Why is this medication prescribed?
Entacapone is an inhibitor of catechol-O-methyltransferase (COMT). It is used in combination with levodopa and carbidopa (Sinemet) to treat the end-of-dose 'wearing-off' symptoms of Parkinson's disease. Entacapone helps the levodopa and carbidopa work better by allowing more of it to reach the brain, where it has its effects.
This medication is sometimes prescribed for other uses; ask your doctor or pharmacist for more information.
How should this medicine be used?
Entacapone comes as a tablet to take by mouth. It is taken with every dose of levodopa and carbidopa, up to 8 times a day. Entacapone may be taken with or without food. Read your prescription label carefully, and ask your doctor or pharmacist to explain any part you do not understand. Take entacapone exactly as directed. Do not take more or less of it or take it more often than prescribed by your doctor.

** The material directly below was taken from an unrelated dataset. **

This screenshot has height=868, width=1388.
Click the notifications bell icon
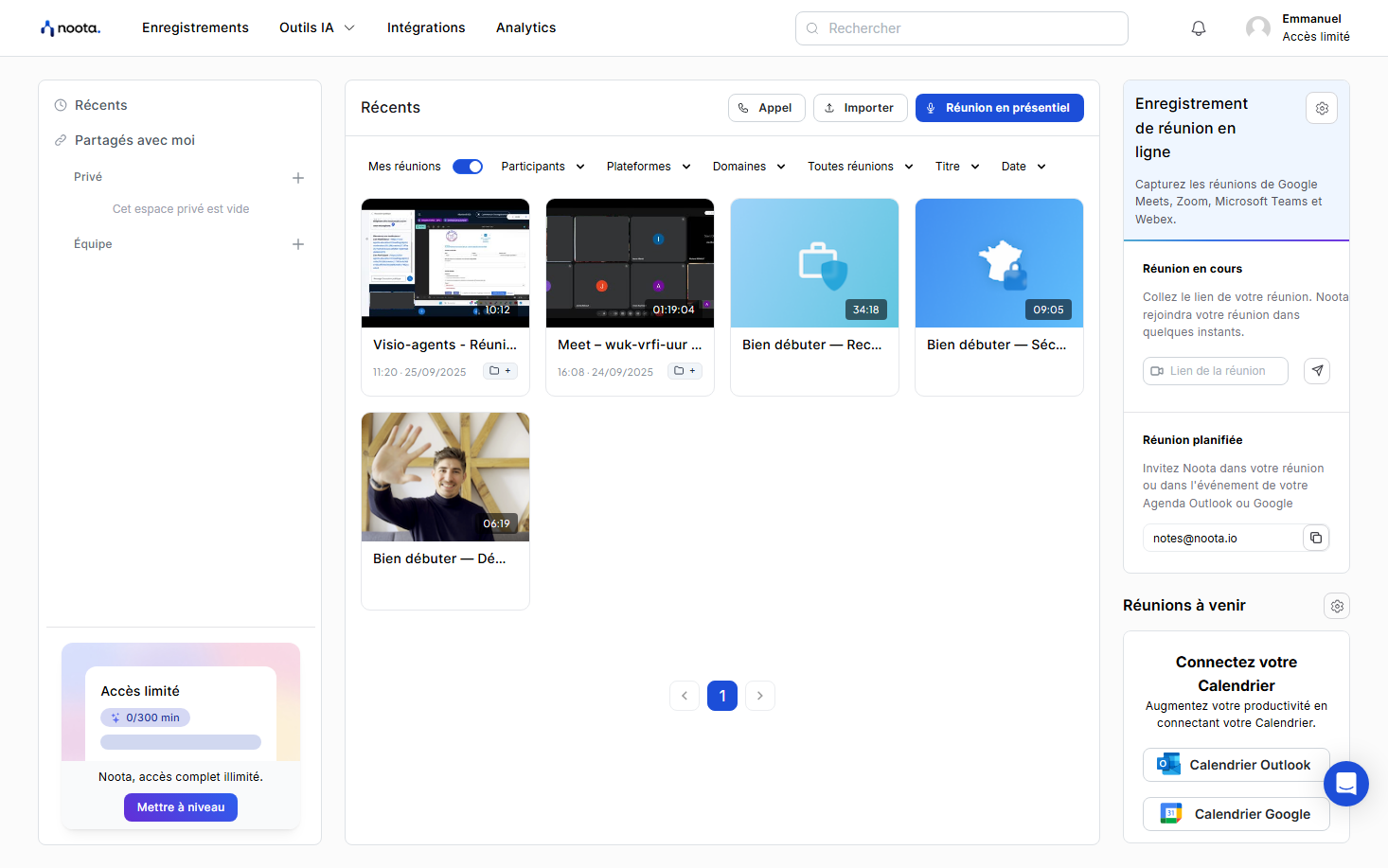coord(1198,28)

Entacapone helps control the symptoms of Parkinson's disease, but it does not cure it. Continue to take entacapone even if you feel well. Do not stop taking entacapone without talking to your doctor. Stopping entacapone suddenly may make your Parkinson's disease worse and could have other dangerous effects. Your doctor probably will decrease your dose gradually if necessary.
What special precautions should I follow?
Before taking entacapone,
- tell your doctor and pharmacist if you are allergic to entacapone or any other drugs.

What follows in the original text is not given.